What remains in short supply is quality.

In Brightmoor, the only high school left is Detroit Community Schools, a charter boasting more than a decade of abysmal test scores and, until recently, a superintendent who earned $130,000 a year despite a dearth of educational experience or credentials.

On the west side, another charter school, Hope Academy, has been serving the community around Grand River and Livernois for 20 years. Its test scores have been among the lowest in the state throughout those two decades; in 2013 the school ranked in the first percentile, the absolute bottom for academic performance. Two years later, its charter was renewed.

Some I am sure will say that Detroit is not her fault for some reason, but then it is important to consult the ideology that is informing her drive to reform American education. This is where we get back to the conservative religious agenda. While she claims not to be motivated to destroy the public schools, Detroit notwithstanding, she is motivated by a desire to “advance God’s Kingdom.” But even more important to understanding her mission is that she believes that the challenge to public schools is needed because they have displaced the church, which should be instead the locus of the local community. She seeks much more “local” control of schools.

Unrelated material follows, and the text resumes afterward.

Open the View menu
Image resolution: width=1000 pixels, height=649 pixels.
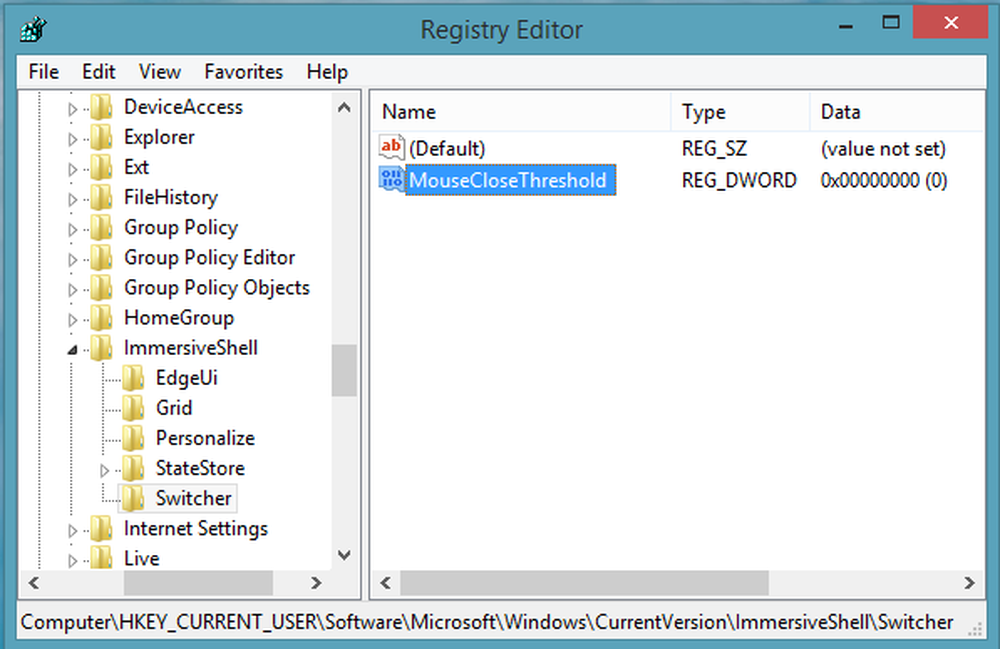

When one pairs the desire for local control with the Devos’s history of supporting conservative, anti-LGBTQ organizations like Focus on the Family, it suggests what “local” may actually mean. It sounds like code for avoiding the societal forces that have transformed the LGBTQ from hated minority to “persons” for constitutional purposes.

Let’s play out this concept of local, church-centered education. In fact, one need not construct a hypothetical. There are already many religious communities that reveal what happens when one religious organization controls the educational system, without public accountability. The ultra-Orthodox Jewish community has failed to educate its boys and has taken over local school boards, as I discuss here. Some of the men who grew up in the community and weren’t even taught English, let alone math and science, in these religiously insular communities controlled by clergy, have filed a lawsuit against the New York State Department of Education. The federal government also seized documents to investigate funding of the yeshiva’s. But ultra-Orthodox Jews are just one isolated religious community that has failed to adequately educate their young while pursuing a robust locally-controlled religious community.

Thus, it is incumbent on DeVos to explain her ultimate goal of local control in a church-centered community. The Supreme Court has opened the pathway to achieve much of what she appears to envision, though not all. Her ideology, however, raises serious questions about whether her appointment is consistent with the best interests of our nation’s children.

Just as importantly, the American public needs to understand that Trump is committed to furthering the conservative religious agenda that has been building for decades. This will indeed by an ideologically-driven presidency.

One response to “How the Conservative Religious Coalition Won the 2016 Election— Part I: Education

  1. Joe Paulson says:

    I am sometimes troubled by the lines drawn here but do not take the somewhat atypical strong stance from a fairly conservative sort here. For instance, Hosanna-Tabor Evangelical Church and School v. EEOC involves someone deemed a “minister” and it is appropriate there to give (based on freedom of association alone) the organization a right to choose the rules for teachers of the faith (at least up to a point — e.g., notification of child abuse).

    Likewise, generally, free exercise sometimes should involve special discretion involving acts. So, I think Yoder was rightly decided, especially given it involved a mixture of claims, including the right to educate a child as one deems fit (again up to a point — eight years of education plus de facto technical school — farming — was an acceptable line especially if the parents are required to provide some additional religious based education).

    RFRA has been taken too far, especially when third parties are involved (employees, the public/students especially regarding vaccines etc.), and I appreciate Prof. Hamilton’s pushback there. Even if I think she goes too far at some point, it provides a helpful balance.